[Directive A]:
In the post below about biking to work and reckless teen drivers, why does the writer ride or walk to work instead of driving? Answer in one to three sentences.
[Directive B]:
Take the post below about biking to work and reckless teen drivers further, picking up after its final sentence.

[Document text]:
Why is it that people who drive automatically believe they are superior to everyone else? I live only ten minutes away from where I work, so I either ride a bike or walk. (Heck, gotta keep those donuts off the love handles ya know.) Yet, for some strange reason, there will always be this Alpha-male teen driving the truck his parents bought for him just racing down the street. As he goes blaring past me, not that I couldn't hear him coming from 10 miles away, he roars out the window, "Get a job ya bum!"
And if that isn't enough to make me rethink the idea of the human race. These are the same type of people who have a death wish in my opinion. They must have one as they're the ones you see not using their blinkers, not wearing seat belts, running red lights and street racing with their "friends".
I ride, or walk, to work for one reason: I don't feel like paying that much for gas when it is much easier, and quicker, for me to ride or walk everywhere I want to go. Over the last year, I saved up enough money to afford an H3. (Go me! Gas guzzler here I come!) Not that I bought it. My girlfriend doesn't like the look of them.
So, in hopes that all those teens get the chance to mature, maybe the age for getting your drivers licence be determined by how mature you act when you are in public?

[Dataset excerpt]:
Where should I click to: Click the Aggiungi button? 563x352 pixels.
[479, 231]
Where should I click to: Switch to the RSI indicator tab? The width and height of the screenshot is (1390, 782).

[Final answer A]:
The writer lives only ten minutes from work and doesn't want to pay that much for gas. Riding or walking is also easier and quicker for getting everywhere the writer wants to go.

[Final answer B]:
I don't know, Aerick, I do drive when I have to, but I also live in a rural area where even the nearest store is 5 miles away, and that's a little corner store, my nearest grocery store is roughly 15 miles 'down the road' from me. On the other hand, I do use signals, I insist that everyone in my vehicle be 'buckled up', etc. I happen to agree that it'd be nice if licenses for driving were issued after you passed not only a vision test, written test, and road test, but also a test to determine if you're mature enough to fully understand that by getting behind the wheel you're effectively wielding a ton of steel that could all too easily kill people, including those in your vehicle.. of course, I also strongly support the idea of a maximum age for being allowed to drive... too many old folks who can legally see, albeit with STRONG corrective lenses and tunnel vision, but no longer have depth perseption nor a concept of the speed limit or road courtesy are still on the roads, especially out here.
Posted By: Thyrr on
09/20/06 at 07:41 PM
Well, as much as I hate driving, it's pretty much impractical to walk or bike everywhere unless you live in the middle of the city. If you can walk and only be mildly inconvenienced, that's great, but not necessarily true for most of the United States.
In some circles, being thrifty is seen as being "cheap". Going out of your way to save money lowers your status. Some people care about that.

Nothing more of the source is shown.